Speed & Final Performance: AntiSD reaches GRPO's peak accuracy in 2 to 10x fewer steps and improves final average accuracy by +2.1 to +11.5 points. Default Self-Distillation (SD) consistently underperforms GRPO, often dramatically.
Pass@k Analysis: AntiSD's lead over GRPO is sustained across sampling budgets (k=1 to k=32), indicating gains come from solving more problems, not just concentrating probability on a few.
Generalization to Code: On code reasoning benchmarks (HumanEval+, MBPP+), AntiSD also shows consistent, though smaller, improvements over GRPO.
Ablations: Sign reversal is the dominant factor. The JSD bound and entropy gate are crucial stabilizers, especially for models prone to entropy collapse. Removing the teacher (using only student log-prob) leads to rapid self-reinforcement collapse.
Continual Training: Applying AntiSD on top of a saturated GRPO checkpoint quickly recovers most of the gains, showing it provides complementary signal.

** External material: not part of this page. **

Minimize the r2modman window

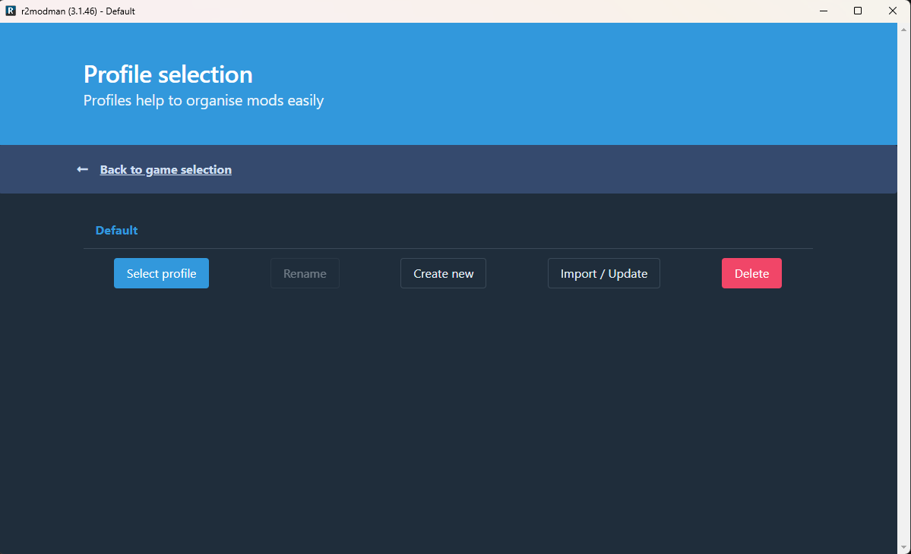pyautogui.click(x=823, y=11)
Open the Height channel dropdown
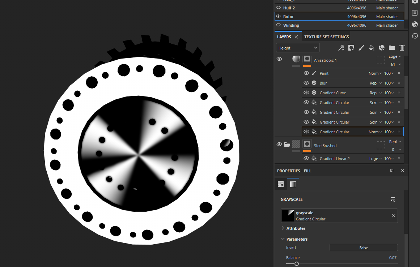Image resolution: width=420 pixels, height=267 pixels. coord(298,48)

Theoretical and Practical Implications

Theoretical Implications:

Provides a clear information-theoretic interpretation of the on-policy self-distillation signal as conditional PMI.
Explains the previously observed "shortening" of responses as a structural shortcut bias, not benign compression.
Frames the per-token advantage as a potential-based reward shaping term, which leaves the set of optimal policies invariant.

Practical Implications:

AntiSD is a simple, drop-in replacement for default self-distillation that yields significantly faster convergence and higher final performance on reasoning tasks.
It enables scalable self-improvement without external teachers or annotated process rewards.
The method is compute-efficient, adding negligible overhead to the base GRPO training loop.

Conclusion

The paper identifies a fundamental flaw in on-policy self-distillation for reasoning: the privileged context biases the per-token PMI signal against the deliberation steps necessary for search. Anti-Self-Distillation corrects this by reversing the gradient direction and using a bounded divergence, stabilized by an entropy gate. This simple change leads to substantial gains in training efficiency and final accuracy across a range of models and benchmarks, opening a path for LLMs to more effectively bootstrap their own reasoning capabilities. Future work may explore extensions to multi-turn agentic settings and richer forms of privileged context.